Но издевки он не понял и важно отвечал, что не Чапай… Вот кто рядом с Чапаем-то был?

- Ну Петька…

- Он. Перед вами. Собственной персоной.

- Так это когда было-то, - усомнился спрашивающий, а мы уж молчали. - И не похожий совсем.

- Изменился. От перенесенных многих ран. - И спросил хитро: - Сколько мне лет, а? - Грудь при этом открыл, а она вся в наколках, будто художественная галерея. Сталин там, Ленин, Кремль и крупно: "ЗК - Забайкальский Комсомолец!" А во всю левую руку, когда заголил: "Не забуду мать родную!".

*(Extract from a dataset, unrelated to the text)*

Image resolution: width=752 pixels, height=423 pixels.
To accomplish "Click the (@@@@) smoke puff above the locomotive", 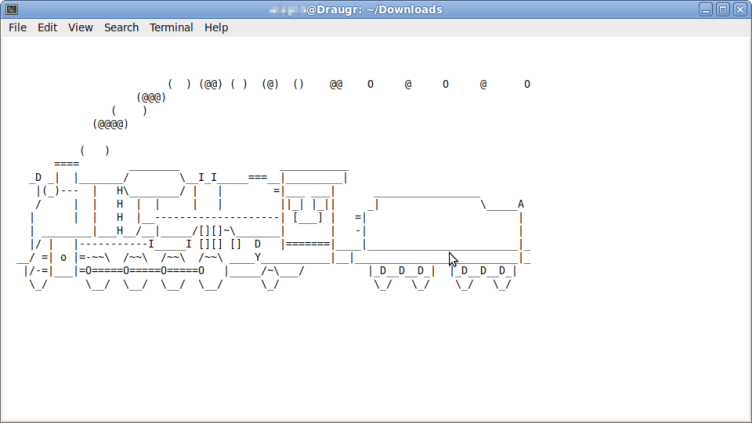I will pyautogui.click(x=110, y=125).
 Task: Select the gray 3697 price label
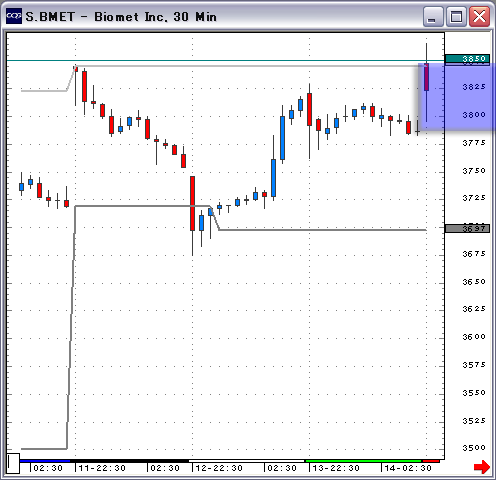[467, 228]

Тут мы стали вглядываться: вроде как подросток, а шея вся в морщинах, и зубы стальные. Говорят же: маленькая собачка до старости щенок. А в чапаевского Петьку все равно никто не поверил. На бывшего уголовничка больше тянет.

Но вот, когда похвалялся давеча, что девочек потребляет, это от зависти. Штабные строго-настрого запретили без них кого-нибудь трогать. Не вырос, мол, еще, чтобы на девочек глаз класть. А я ночью однажды проснулся, услышал, как он к теть-Дуне подлез, разоткровенничался, стал у нее выклянчивать хоть кого-то на ночь.

Сперва-то на голос брал, на понт, ружьем своим в нос тыкал, но теть-Дуня и не такое в жизни видала, ее ружьем не напугаешь. "Да ступай ты от меня! - сказала она Петьке. - Псиной от тебя несет, не моешься"! А он тогда захныкал, стал на жизнь жаловаться, тушенку в руки совать. Просил, ты уговори кого-нибудь, их ведь все равно штабные употребят по пьянке, а мне до смерти хочется попробовать.

- Эх, Петька… - Теть-Дуня головой покачала. - Они, - это про нас, - хоть мельче тебя, пужливей, хоть зверьки в твоей клетке… Но люди! А ты - скот и есть!